La COCA: “EPPUR … è BUONA” …
“Eppur … si muove” … così affermava Galileo Galilei a proposito del movimento della Terra intorno al Sole ed all’immobilità dell’astro Re, sostenendo la teoria copernicana; fu accusato di eresia, negletto dalla società a lui contemporanea e morì solo, abbandonato e quasi cieco; tuttavia ai giorni nostri a nessuno verrebbe in mente di contraddire la confermata ipotesi galileiana.
Erythroxylum Coca è una pianta arbustiva di circa un metro d’altezza, con foglie lanceolate verde brillante, fiori di un bianco cremoso e frutti ovaloidi simili a bacche rossastre; si coltiva e cresce sulle pendici amazzoniche delle Ande, tra 600 e 2000 metri d’altitudine.
E’ una pianta di poche esigenze, si accontenta di qualunque terreno, traendo nutrimento anche da risorse minime; produce da tre a quattro raccolti l’anno ed una singola pianta può essere produttiva anche per un paio di decenni.
Le foglie della Coca vengono raccolte strisciando delicatamente con le mani lungo i rami per strapparle, poi vengono naturalmente disidratate, stese per qualche ora al sole; le foglie essicate hanno una durata maggiore di quelle fresche, il che permette di farle arrivare ai mercati in ottime condizioni per la vendita, soprattutto nelle terre pre-andine ed andine di valli e montagne.
Dalla descrizione del contenuto nutrizionale ed alcaloideo della Coca se ne deduce la ricchezza di componenti potenzialmente benefici, sia per l’alimentazione che per la salute in generale; prova di ciò credo sia anche la sopravvivenza delle popolazioni andine, nonostante le drammatiche vicissitudini che le avrebbero forse condotte al genocidio nel corso della loro Storia, se la Coca non fosse stata con loro e per loro una presenza costante e fonte inesauribile di energia.

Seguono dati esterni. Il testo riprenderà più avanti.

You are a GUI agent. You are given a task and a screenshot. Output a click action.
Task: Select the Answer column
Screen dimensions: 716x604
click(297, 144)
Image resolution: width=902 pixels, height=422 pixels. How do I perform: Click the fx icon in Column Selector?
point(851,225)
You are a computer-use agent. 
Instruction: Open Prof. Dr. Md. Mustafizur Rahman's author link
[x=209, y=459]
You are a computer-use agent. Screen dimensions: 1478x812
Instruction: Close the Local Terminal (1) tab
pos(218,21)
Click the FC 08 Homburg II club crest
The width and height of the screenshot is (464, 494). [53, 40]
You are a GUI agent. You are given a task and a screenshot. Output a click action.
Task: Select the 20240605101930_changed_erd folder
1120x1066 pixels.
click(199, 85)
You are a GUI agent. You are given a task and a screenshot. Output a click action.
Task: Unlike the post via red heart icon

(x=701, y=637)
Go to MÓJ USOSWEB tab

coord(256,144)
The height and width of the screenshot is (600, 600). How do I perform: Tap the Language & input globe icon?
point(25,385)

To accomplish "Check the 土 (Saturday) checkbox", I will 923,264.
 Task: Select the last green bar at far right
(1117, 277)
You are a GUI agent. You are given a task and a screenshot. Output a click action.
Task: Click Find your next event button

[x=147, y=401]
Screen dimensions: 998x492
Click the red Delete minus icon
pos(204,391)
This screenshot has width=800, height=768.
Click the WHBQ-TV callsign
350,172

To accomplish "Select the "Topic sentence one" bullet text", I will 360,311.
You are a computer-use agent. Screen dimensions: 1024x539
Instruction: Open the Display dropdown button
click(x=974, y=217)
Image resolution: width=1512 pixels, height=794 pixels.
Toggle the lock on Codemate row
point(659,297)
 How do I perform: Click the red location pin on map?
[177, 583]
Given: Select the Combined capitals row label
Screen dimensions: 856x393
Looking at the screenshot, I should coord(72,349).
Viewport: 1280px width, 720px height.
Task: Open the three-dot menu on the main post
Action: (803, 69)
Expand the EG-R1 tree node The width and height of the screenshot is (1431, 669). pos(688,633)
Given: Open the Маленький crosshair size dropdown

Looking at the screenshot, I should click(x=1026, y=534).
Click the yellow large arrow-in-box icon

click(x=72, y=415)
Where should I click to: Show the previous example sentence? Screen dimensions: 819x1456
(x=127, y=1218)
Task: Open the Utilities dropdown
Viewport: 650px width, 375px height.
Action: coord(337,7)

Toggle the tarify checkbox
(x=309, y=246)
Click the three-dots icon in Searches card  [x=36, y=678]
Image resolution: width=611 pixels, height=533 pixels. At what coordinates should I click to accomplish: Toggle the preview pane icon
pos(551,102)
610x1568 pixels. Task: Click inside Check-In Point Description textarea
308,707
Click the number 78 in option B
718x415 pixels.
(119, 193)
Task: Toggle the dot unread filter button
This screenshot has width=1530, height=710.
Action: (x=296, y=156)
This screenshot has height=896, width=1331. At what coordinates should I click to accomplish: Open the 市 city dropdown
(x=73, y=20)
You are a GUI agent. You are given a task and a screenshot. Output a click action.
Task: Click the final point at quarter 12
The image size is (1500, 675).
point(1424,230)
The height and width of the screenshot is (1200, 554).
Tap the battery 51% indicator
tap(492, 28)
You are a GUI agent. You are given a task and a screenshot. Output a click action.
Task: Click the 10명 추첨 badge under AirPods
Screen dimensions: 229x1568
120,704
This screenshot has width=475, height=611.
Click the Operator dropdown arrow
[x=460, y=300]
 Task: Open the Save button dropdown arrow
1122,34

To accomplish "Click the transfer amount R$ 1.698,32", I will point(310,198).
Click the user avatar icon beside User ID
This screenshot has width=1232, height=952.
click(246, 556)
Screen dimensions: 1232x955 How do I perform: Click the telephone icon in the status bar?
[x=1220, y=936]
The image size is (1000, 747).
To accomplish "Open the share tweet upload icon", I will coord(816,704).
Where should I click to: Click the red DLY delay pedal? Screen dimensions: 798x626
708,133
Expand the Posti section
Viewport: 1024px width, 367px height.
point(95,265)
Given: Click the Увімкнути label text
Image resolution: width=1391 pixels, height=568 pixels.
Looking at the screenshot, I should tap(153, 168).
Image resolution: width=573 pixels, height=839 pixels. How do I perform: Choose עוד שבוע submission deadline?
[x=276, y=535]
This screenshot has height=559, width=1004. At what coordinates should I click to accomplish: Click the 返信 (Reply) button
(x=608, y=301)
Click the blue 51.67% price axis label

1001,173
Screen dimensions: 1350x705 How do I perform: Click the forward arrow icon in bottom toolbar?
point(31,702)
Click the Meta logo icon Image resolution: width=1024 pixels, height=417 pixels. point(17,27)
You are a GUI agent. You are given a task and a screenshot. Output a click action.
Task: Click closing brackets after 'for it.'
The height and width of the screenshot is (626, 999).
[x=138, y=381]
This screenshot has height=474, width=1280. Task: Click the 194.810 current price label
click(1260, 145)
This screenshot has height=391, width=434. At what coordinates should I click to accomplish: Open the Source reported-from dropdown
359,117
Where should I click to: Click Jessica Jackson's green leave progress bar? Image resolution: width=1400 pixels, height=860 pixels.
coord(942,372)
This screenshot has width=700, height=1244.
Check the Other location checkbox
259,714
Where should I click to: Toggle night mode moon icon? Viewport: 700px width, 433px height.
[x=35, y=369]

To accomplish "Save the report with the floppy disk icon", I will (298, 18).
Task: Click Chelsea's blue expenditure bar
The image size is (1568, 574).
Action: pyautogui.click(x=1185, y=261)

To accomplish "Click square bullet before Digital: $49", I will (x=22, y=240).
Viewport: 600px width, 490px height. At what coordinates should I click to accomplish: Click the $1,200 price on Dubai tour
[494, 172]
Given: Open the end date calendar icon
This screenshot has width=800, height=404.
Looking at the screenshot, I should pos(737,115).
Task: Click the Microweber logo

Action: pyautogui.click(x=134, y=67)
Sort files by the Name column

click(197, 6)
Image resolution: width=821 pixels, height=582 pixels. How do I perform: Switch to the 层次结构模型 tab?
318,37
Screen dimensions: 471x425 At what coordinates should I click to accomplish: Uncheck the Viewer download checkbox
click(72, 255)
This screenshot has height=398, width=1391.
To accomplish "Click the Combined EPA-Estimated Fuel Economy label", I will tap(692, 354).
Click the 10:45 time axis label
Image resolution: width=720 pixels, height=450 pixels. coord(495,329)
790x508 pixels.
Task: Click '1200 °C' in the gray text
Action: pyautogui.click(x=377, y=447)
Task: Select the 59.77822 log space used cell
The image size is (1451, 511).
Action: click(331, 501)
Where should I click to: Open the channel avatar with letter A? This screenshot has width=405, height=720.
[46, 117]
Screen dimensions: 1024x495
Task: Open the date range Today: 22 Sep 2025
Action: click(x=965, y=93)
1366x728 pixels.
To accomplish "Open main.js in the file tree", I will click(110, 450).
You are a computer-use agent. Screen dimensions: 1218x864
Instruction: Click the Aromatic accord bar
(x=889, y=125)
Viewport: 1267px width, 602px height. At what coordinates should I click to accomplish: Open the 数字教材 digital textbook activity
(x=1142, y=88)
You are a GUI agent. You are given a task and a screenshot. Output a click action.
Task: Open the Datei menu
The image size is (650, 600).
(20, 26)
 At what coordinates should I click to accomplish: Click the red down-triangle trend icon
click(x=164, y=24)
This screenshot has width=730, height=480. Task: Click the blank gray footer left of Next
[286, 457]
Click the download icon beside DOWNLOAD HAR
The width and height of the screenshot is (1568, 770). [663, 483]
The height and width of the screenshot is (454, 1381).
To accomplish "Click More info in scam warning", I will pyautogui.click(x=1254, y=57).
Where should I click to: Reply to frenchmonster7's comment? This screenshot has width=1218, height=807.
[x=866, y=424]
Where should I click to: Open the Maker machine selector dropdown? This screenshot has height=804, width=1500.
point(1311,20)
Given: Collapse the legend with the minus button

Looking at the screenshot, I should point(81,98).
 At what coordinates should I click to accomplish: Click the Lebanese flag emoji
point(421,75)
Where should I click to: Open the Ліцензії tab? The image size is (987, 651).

Della Coca verrebbe proprio da dire: “Eppur … è buona” … e forse fra qualche decina d’anni i prodotti verdi con Coca saranno nelle erboristerie e nei supermercati, senza che nessuno più se ne sorprenda, a meno che non venga perpetrato un genocidio botanico che entrerebbe nel novero degli innumerevoli scempi dell’Umanità …
Cosa sarà mai accaduto perchè la Coca naturale, culturale ed apparentemente buona precipitasse nel girone dantesco in cui attualmente deve dibattersi?
Ritornando alle origini ancestrali, pare proprio che la tragedia della Coca si sia giocata – e si giochi tuttora – intorno ad un evento inconfutabile, cioè la violazione culturale della cosmovisione: infatti finché la Coca è stata saldamente ancorata al suo ruolo d’emblema culturale andino non c’è stato problema, ma solo benefici per tutti.
Purtroppo … in Germania, nel 1859 Albert Niemann isolò dalle foglie di Coca l’alcaloide metil- benzoil-ecgonina e … lo chiamò cocaina ….
Le proprietà anestetiche locali dell’alcaloide metil-benzoil-egonina, inizialmente evidenziate, si rivelarono poco funzionali, portando alla successiva creazione in laboratorio di anestetici di sintesi più sicuri e maneggevoli; tuttavia … il danno era fatto, perchè la cosmovisione rispetto alla sacra Coca era stata spezzata e l’alcaloide vagava come un potenziale boomerang, sganciato dal sistema culturale aggregante.
Sottolineando la necessità di un corretto e fedele uso terminologico, la metil-benzoil-ecgonina era stata battezzata cocaina, ma continuava ed essere uno degli alcaloidi naturali della Coca, innocuo nell’integrità della foglia. La pur confondente consonanza dei termini non autorizza ad assimilare l’alcaloide naturale con la polvere bianca, protagonista dei circuiti di droghe e narcotraffico.
Nell’uso tradizionale della Coca la cocaina naturale contenuta nelle foglie segnala la sua presenza con una modesta sensazione d’indolenzimento della mucosa orale, dovuta alle proprietà anestetiche; ne consegue la conclusione diffusa, superficiale e pregiudiziale per gli Andini che ciò accada per anestesia della mucosa dello stomaco, riducendo la sensazione di fame.
Fortunatamente … la Scienza viene in soccorso alla Tradizione per dare una mano alla Coca: in altro capitolo sono descritte le evidenze scientifiche che riaffermano e confermano la sacra Coca verde in quella dignità che, se prima era solo culturale, alla luce della Scienza brilla di luce propria e si manifesta a tutto tondo.
Di certo le diverse modalità di uso ed elaborazione della Coca integra, incluso quindi il suo naturale alcaloide cocaina, dipendono sempre da una libera scelta in piena responsabilità, nulla essendo predeterminato nel cammino della Coca verso … il VERDE o il BIANCO.